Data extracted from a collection
■ ■ ■ ■
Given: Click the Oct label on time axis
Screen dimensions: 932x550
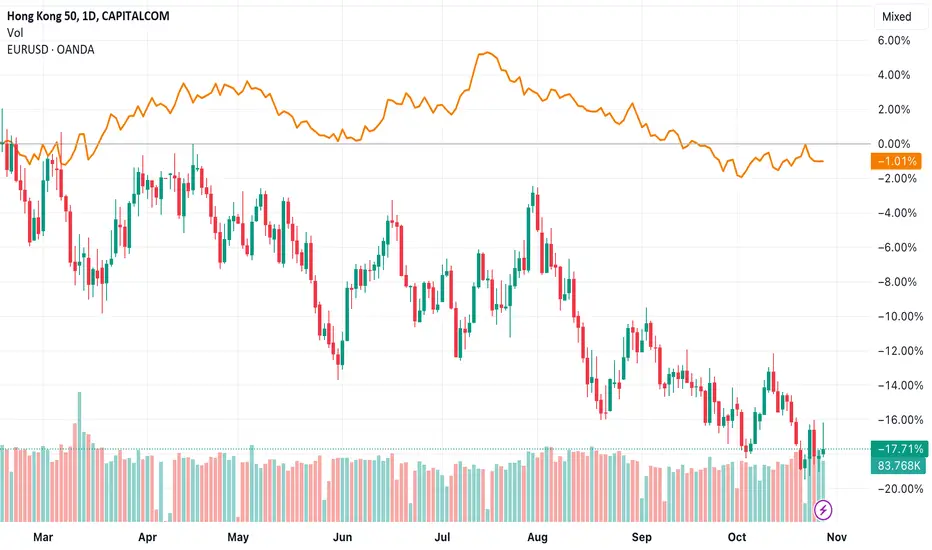Looking at the screenshot, I should click(x=737, y=537).
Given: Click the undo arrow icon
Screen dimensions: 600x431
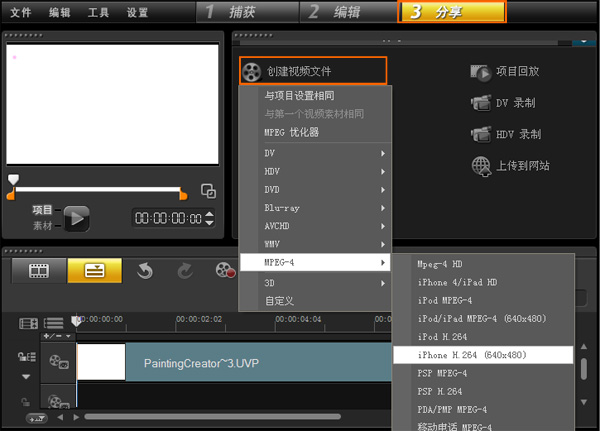Looking at the screenshot, I should point(145,271).

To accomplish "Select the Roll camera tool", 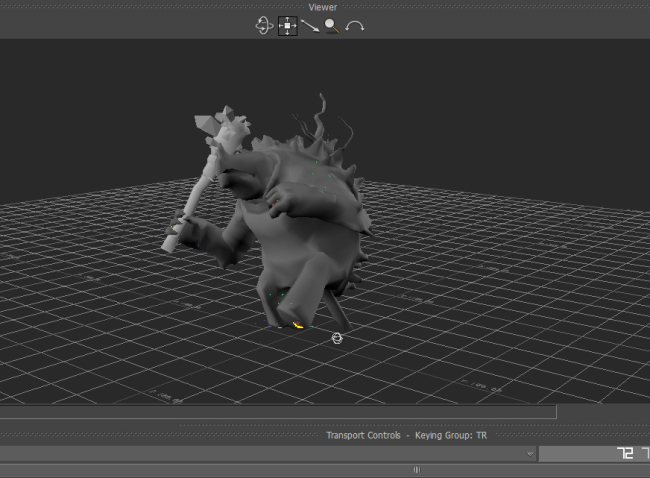I will tap(354, 26).
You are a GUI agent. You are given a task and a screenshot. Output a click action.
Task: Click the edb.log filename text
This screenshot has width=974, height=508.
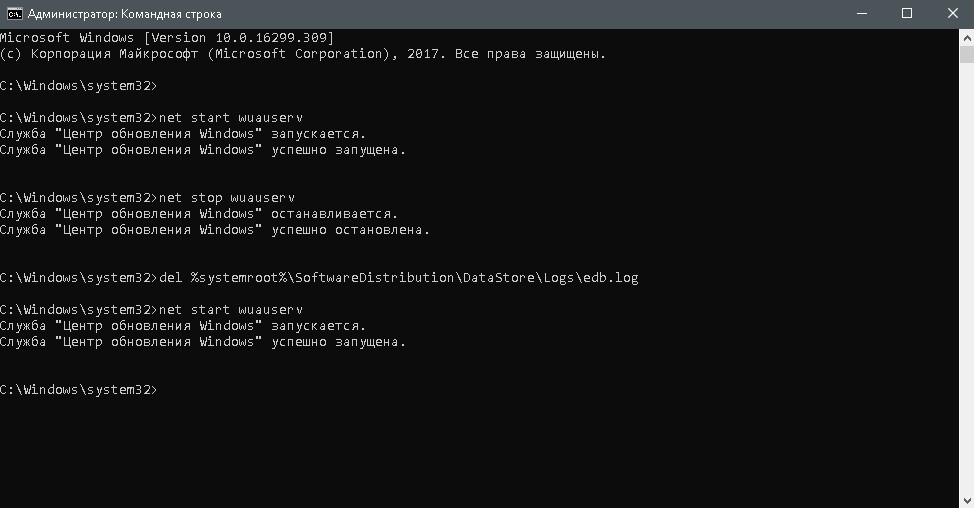611,278
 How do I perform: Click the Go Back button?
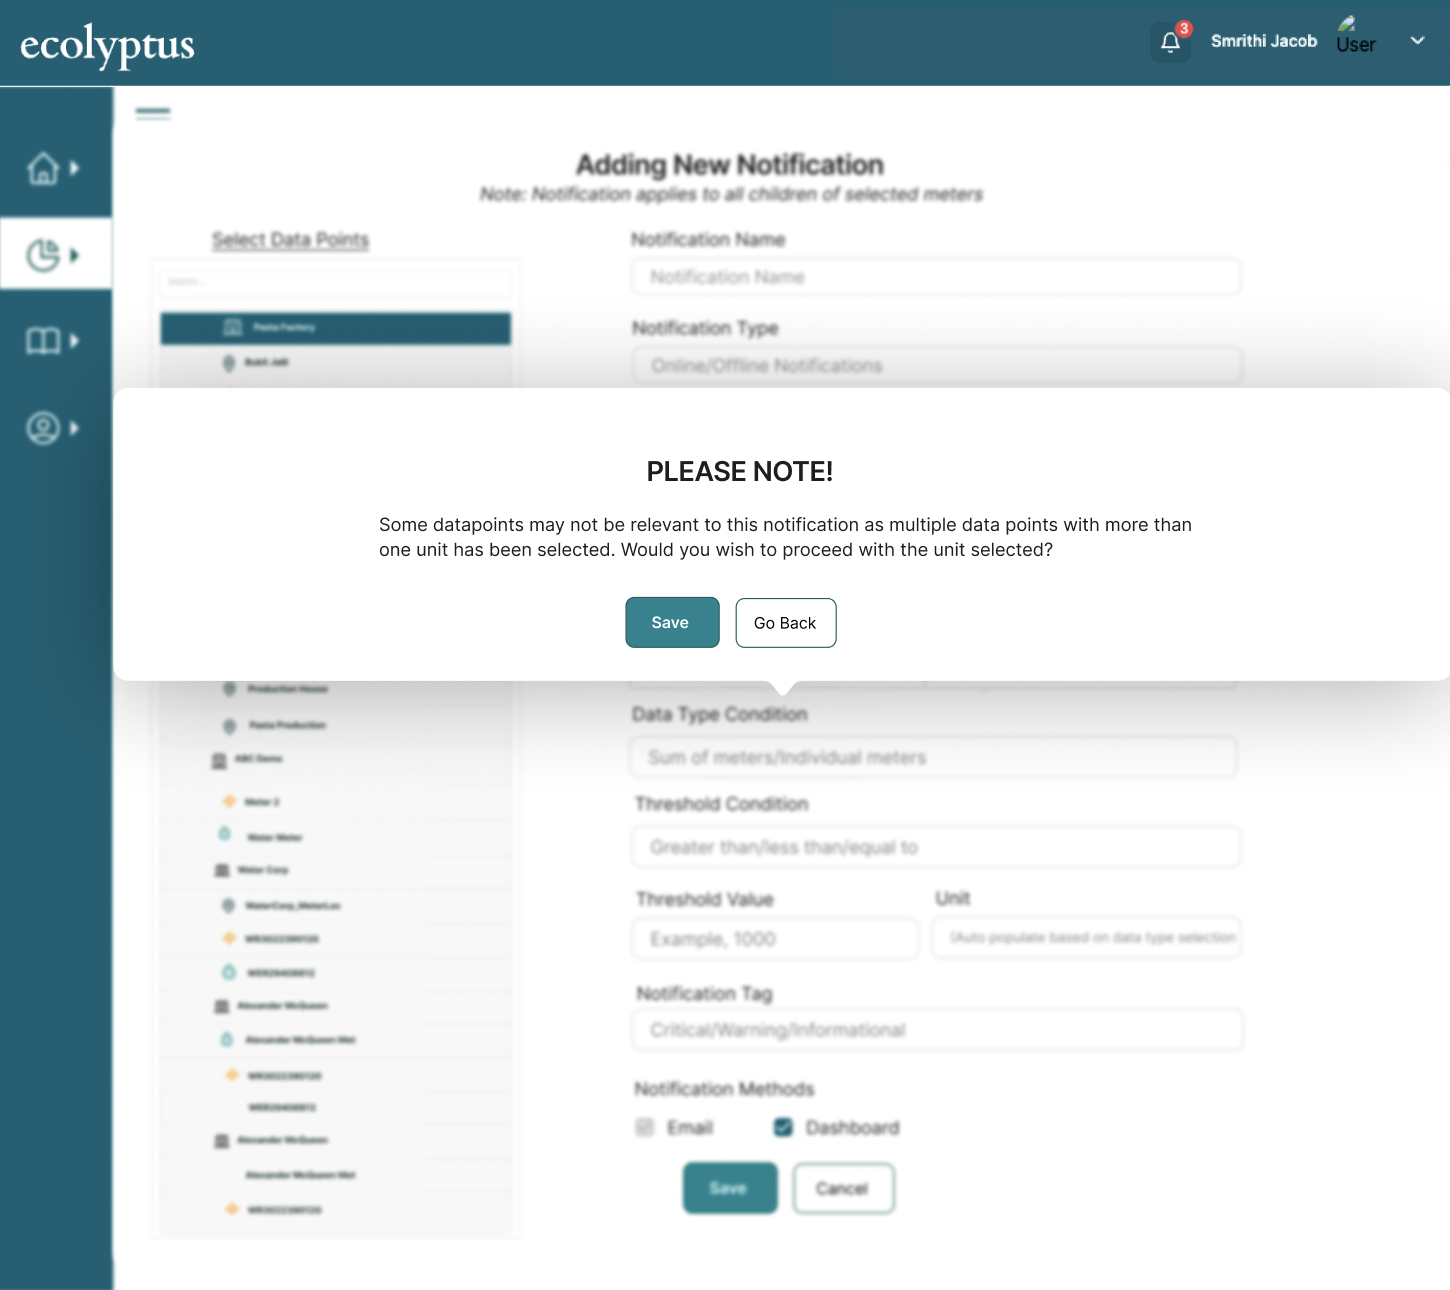[x=785, y=623]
■ ■ ■ ■
## WHAT IS BEING ASKED
The copy must start at the line containing "Task: Click the edb.log filename text" and end at the last line of the data, matching each line exactly. It must hold no pictures.

## RESULT FOR THIS TASK
Task: Click the edb.log filename text
This screenshot has width=974, height=508.
611,278
 How do I perform: Click the Go Back button?
[x=785, y=623]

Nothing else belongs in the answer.